What is asked> Rewrite each line of the records below as a row of a Markdown table with the columns Row and Text, skipping blank lines. Leave the pictures out.

[Element and text position data]

· · · ·

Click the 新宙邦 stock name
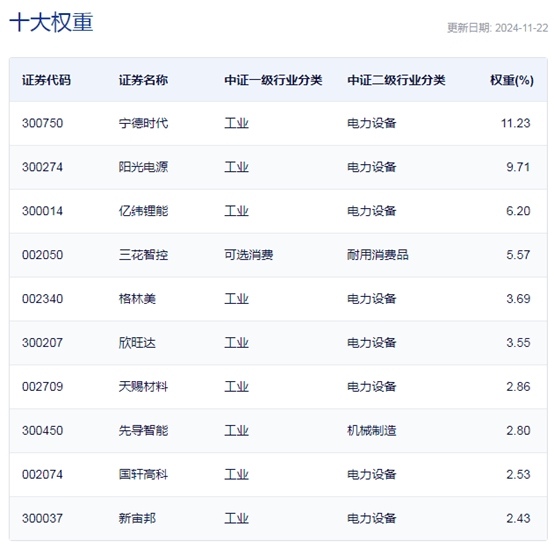Screen dimensions: 554x548 (x=137, y=518)
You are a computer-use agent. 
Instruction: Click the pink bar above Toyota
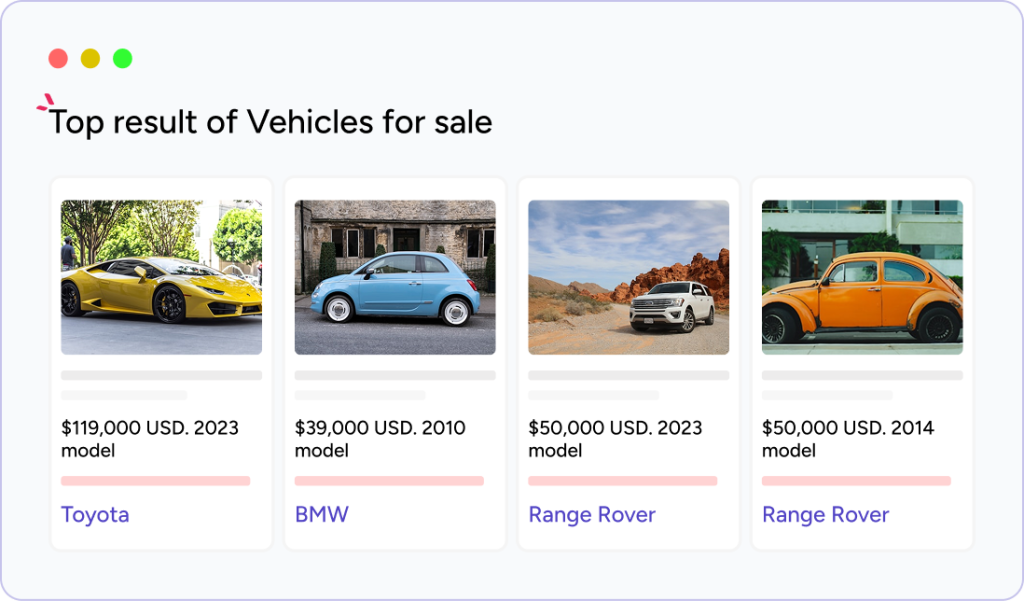(x=155, y=481)
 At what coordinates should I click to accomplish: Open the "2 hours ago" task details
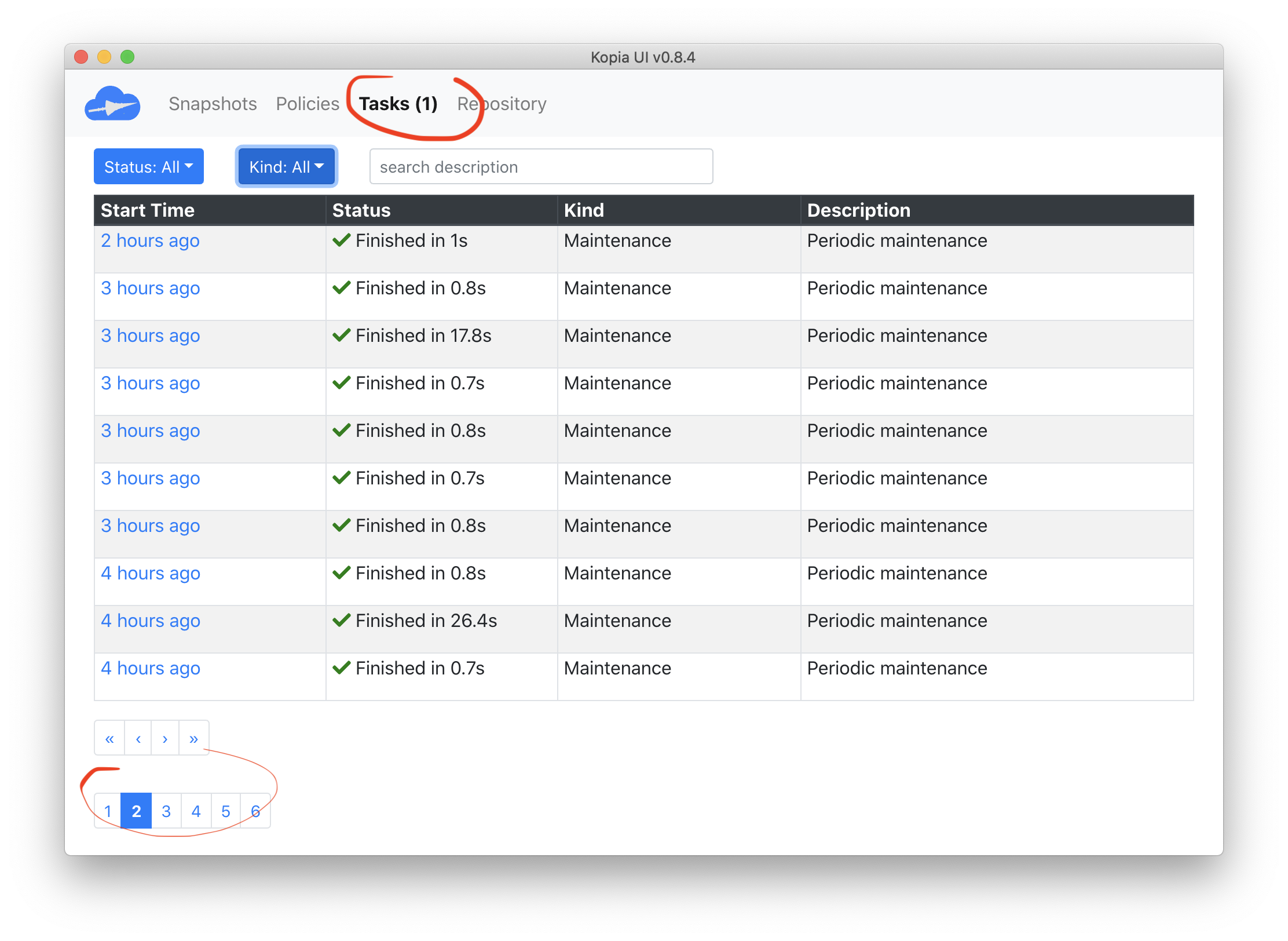pyautogui.click(x=150, y=240)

· · · ·

Worked solution>
| Row | Text |
|---|---|
| 1 | Click the 新宙邦 stock name |
| 2 | Screen dimensions: 554x548 (x=137, y=518) |
| 3 | You are a computer-use agent.  |
| 4 | Instruction: Click the pink bar above Toyota |
| 5 | (x=155, y=481) |
| 6 |  At what coordinates should I click to accomplish: Open the "2 hours ago" task details |
| 7 | pyautogui.click(x=150, y=240) |